— Work to do —
1. Please decide whether each statement agrees with the simulator design text below, answering yes or no and quoting the deciding words from it: (a) The Circuit class can calculate the Jacobian of the circuit. (b) Frequency-defined elements are modeled by their Y matrix. (c) Internal terminals are kept in the termDict dictionary.
2. Carry on writing the simulator design text below, picking up after its final sentence.

— Start Reading passage —

Simulator Design Considerations

Design History

Work on the project started in September 2011. The design was originally inspired from the experience with fREEDA [freeda] and carrot [carrot] plus some ideas from other simulators and improvements that take advantage of the flexibility in Python.

Formulation-Independent Circuit Representation

The internal circuit representation and the device library attempt to be independent of the formulation used for simulation. The Circuit class has no methods to obtain nodal voltages or calculate the Jacobian of the circuit. This is delegated to other classes that handle particular circuit analysis approaches such as nodal, port-based, linear/nonlinear separation, etc.

Element Interfaces

All elements but frequency-defined ones are modeled using the current-source approach [aplac2]. The interface essentially describes a subcircuit composed of independent and voltage-controlled current/charge sources. If the nodal approach is used this has the advantage that an analysis can be implemented by just considering a few fundamental components. For example there is no need for MNAM stamps as the NAM can handle all elements. This approach is also very flexible. Both fREEDA-style state-variable and spice-style nonlinear models have been implemented.

Frequency-defined elements are modeled by their Y matrix (or equivalent, see S-parameter-based transmission line model). The interface returns a 3-D matrix with the parameters at all frequencies. It is possible to conceive a more compact hybrid representation for some devices that combines the current-source approach with smaller Y matrices. However this may unnecessarily complicate the implementation of simpler devices. This interface is being reviewed and may change in the future.

Internal Terminal Handling

Internal terminals are not tracked directly by the circuit. One of the advantages of this is that a device can process parameters independently of the containing circuit (a reference to the circuit is no longer needed in process_params()). Another advantage is that the terminal name does not need to be unique. The Circuit class has now a function to retrieve all internal terminals, which (as explained above) are not present in the termDict dictionary.

By default there is no local reference terminal. A local reference terminal can be created calling self.add_reference_term().

— End Reading passage —
— Start Excerpted records —

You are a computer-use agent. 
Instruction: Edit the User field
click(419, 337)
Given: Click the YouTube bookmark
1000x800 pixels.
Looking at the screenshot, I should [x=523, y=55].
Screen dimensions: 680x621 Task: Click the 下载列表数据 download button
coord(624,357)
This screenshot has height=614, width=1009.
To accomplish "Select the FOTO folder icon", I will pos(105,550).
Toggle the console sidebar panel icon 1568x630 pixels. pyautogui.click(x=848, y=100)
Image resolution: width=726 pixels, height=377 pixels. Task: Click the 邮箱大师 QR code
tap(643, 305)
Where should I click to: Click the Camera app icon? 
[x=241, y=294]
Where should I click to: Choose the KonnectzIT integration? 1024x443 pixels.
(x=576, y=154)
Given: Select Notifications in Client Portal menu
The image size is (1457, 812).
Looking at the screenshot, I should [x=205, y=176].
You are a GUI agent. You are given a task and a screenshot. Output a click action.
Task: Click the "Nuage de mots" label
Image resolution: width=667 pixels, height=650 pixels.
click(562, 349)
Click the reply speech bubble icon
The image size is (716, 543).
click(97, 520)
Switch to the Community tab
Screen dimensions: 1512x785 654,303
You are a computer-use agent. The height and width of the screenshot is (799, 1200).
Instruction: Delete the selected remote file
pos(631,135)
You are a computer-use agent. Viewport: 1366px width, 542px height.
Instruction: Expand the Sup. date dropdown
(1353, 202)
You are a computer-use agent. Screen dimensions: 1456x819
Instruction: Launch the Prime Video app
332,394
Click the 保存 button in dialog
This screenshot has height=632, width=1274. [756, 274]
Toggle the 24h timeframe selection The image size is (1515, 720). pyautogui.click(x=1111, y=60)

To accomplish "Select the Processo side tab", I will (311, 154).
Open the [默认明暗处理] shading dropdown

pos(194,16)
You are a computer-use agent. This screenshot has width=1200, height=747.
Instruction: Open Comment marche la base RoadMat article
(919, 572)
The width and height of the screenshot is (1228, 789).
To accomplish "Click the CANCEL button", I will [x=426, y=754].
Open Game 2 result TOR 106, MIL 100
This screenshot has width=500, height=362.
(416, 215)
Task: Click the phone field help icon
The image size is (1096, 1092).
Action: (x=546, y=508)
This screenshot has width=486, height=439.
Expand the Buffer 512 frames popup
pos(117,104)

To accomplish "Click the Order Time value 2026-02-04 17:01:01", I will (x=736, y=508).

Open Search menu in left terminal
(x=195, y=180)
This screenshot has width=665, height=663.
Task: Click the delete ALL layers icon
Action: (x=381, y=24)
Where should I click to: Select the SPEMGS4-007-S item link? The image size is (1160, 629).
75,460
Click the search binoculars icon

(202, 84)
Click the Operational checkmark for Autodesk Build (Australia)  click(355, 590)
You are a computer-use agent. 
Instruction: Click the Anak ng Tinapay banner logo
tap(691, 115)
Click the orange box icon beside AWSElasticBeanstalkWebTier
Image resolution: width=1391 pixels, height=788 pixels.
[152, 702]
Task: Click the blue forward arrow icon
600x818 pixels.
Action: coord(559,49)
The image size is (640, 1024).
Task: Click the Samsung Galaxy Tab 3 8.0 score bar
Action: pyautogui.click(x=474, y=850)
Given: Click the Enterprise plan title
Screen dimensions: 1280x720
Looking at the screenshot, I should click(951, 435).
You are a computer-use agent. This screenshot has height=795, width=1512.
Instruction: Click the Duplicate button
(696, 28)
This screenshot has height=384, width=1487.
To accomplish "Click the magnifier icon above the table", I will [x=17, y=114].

— End Excerpted records —

— The responses —
1.
(a) No: "The Circuit class has no methods to obtain nodal voltages or calculate the Jacobian of the circuit."
(b) Yes: "Frequency-defined elements are modeled by their Y matrix"
(c) No: "are not present in the termDict dictionary"

2.
Internal Terminal Indexing

Internal terminals could be internally indexed by its position in the terminal list, but for devices that are derived from a base device (such as autothermal devices) the internal terminal indexes change if the number of external terminals change. This problem can be avoided by indexing internal terminals separately and refer to internal terminals as (self.numTerms + number) instead of using fixed numbers. A more convenient solution currently implemented is to have the add_internal_terminal() and add_reference_term() functions return the internal terminal index.

This solution however would not work for a ‘hardwired’ subcircuit. Hardwired subcircuits would also present other problems with parameter lists. As hardwired subcircuits can be replaced with regular subcircuits, no support for them is planned. Just for the record a possible solution is presented here: have a function in the Element class that returns terminal indexes. External terminal indexes would also change in this case:

class Element:
      ...
      def term_idx(n):
          return self.baseIndex + n

      def int_term_idx(n):
          return self.baseIndex + self.numTerms + n

baseIndex is set to the starting terminal number for a particular element.

Separation of current and charge return vectors in eval_cqs()

The return of eval_cqs() for device models is normally a tuple of the form (iVec, qVec), where iVec is a vector of currents and qVec a vector of charges. Any of the vectors may be empty in cases where there are no currents or charges to calculate. For this reason sometimes this approach introduces some overhead compared to having both currents and charges combined in a single vector. However the current output format is easier to handle at a higher level and thus it is preferred.

Still, the eval() and eval_and_deriv() functions lump currents and charges in a single vector because this is a lot more efficient when implemented using AD tapes (at least with the current interface). However, the analysis code could bypass those completely and generate custom AD tapes for greater efficiency.

Operating Point Information

When the getOP flag is set in eval_cqs(), additional operating point variables may be calculated. Originally these variables were returned in an array so they could be taped by the automatic differentiation library. However keeping track of many different variables in a vector is prone to mistakes and there is no clear advantage in making operating point variables (other than ouput currents / charges) available for differentiation.

Due to this operating point variables are now returned in a dictionary so they can be accessed by name. Only the dictionary is returned when getOP is True. This simplifies implementation as the currents and charges can be obtained using the (faster) AD tapes.

Why get_OP() is a separated function? Answer: often the Jacobian is needed to calculate operating point variables (transconductance, capacitance). We can not evaluate the Jacobian (using AD) from within eval_cqs().

The current interface requires the get_OP() function to correctly work for regular and electrothermal versions of a given model. This is necessary if AD tapes are to be used: for electrothermal models AD tapes input/output variables include temperature/power.

Model, netlist variables and sensitivities considerations

Currently device parameters can be initially set by three different means, in order of priority:

  1. Explicitly specified in the device line
  2. Specified in a global model
  3. The default value

The explicitly-specified parameters are kept in a separated dictionary in each element. Global netlist variables can be used to set the values of parameters specified in the device line or the model line.

  1. If a string is specified as the value of a numeric parameter value, then it is marked as a potential variable.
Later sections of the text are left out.